TASK BRIEF. Set down, character for character, the lines from the first one through the line containing "Image resolution: width=877", both included.

INFORMATION PROVIDED.
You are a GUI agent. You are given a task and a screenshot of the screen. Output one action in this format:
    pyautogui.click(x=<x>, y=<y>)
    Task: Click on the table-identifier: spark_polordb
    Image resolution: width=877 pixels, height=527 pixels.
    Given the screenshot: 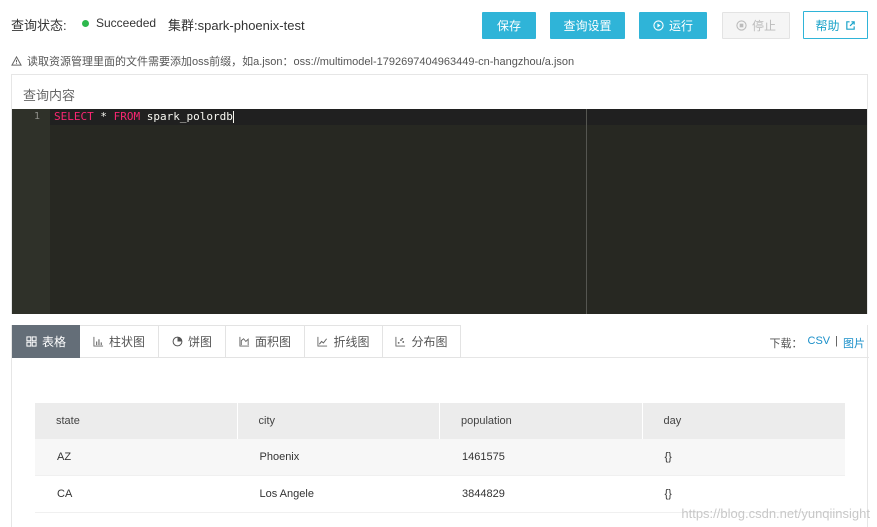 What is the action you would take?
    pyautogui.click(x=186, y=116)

WRITTEN RESPONSE.
You are a GUI agent. You are given a task and a screenshot of the screen. Output one action in this format:
    pyautogui.click(x=<x>, y=<y>)
    Task: Click on the table-identifier: spark_polordb
    Image resolution: width=877 pixels, height=527 pixels.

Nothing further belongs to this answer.